Stabilising House Prices: the Role of Housing Futures Trading
Arzu Uluc ()
The Journal of Real Estate Finance and Economics, 2018, vol. 56, issue 4, No 4, 587-621
Abstract This study investigates the effects of housing futures trading on housing demand, house price volatility and housing bubbles in a theoretical framework. The baseline model is an application of the De long, Shleifer, Summers and Waldman (1990) model of noise traders to the housing market, when the risky asset is housing. This adds new features to the model as households receive utility from housing services and cannot short-sell houses. The existence of noise traders in the housing market creates uncertainty about house prices, causes prices to deviate away from their fundamental values, and leads to a distortion in housing consumption.
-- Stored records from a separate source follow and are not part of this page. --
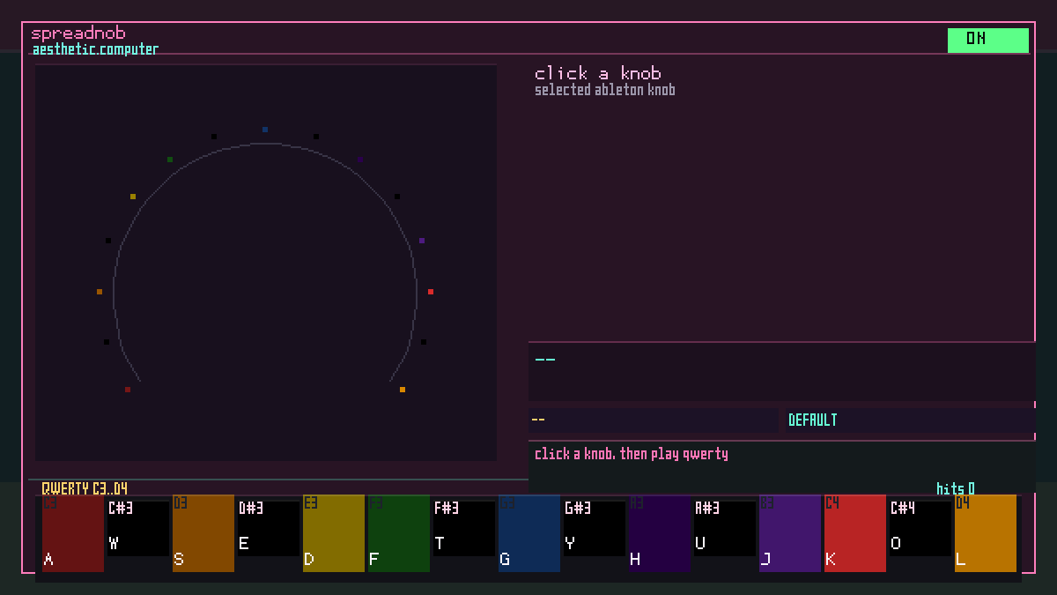This screenshot has width=1057, height=595.
Task: Click the aesthetic.computer link
Action: click(x=95, y=49)
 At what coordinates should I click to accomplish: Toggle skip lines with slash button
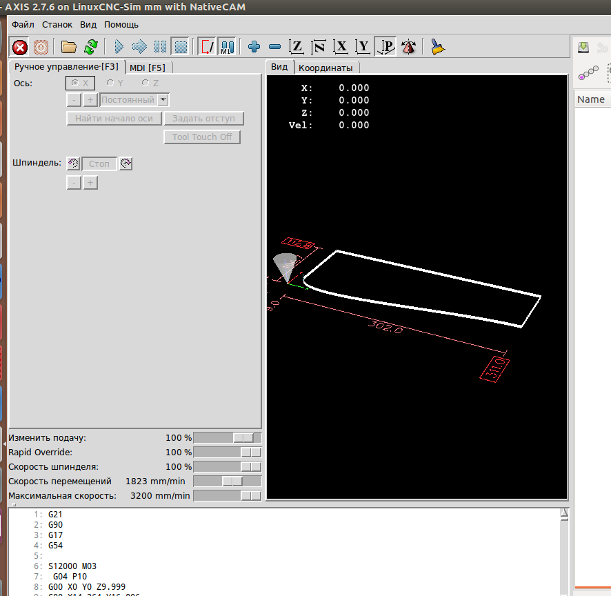pos(206,47)
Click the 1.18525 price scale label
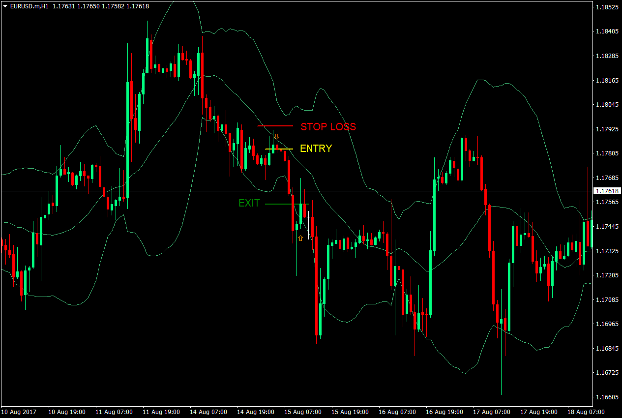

To investigate the impact of housing derivatives trading on the housing market, a new financial instrument, housing futures, is introduced into the baseline model. Housing futures trading affects house price stability through three channels: by (i) enabling households to disentangle their housing consumption decisions from investment decisions; (ii) allowing short-selling; and (iii) attracting an additional set of traders (pure speculators) looking for portfolio diversification opportunities. The results show that, for a large set of admissible parameter values, housing futures trading decreases the volatility of house prices and increases the welfare of households and investors.
Keywords: Housing derivatives market; Speculation; House price volatility; Short-selling; Noise traders (search for similar items in EconPapers)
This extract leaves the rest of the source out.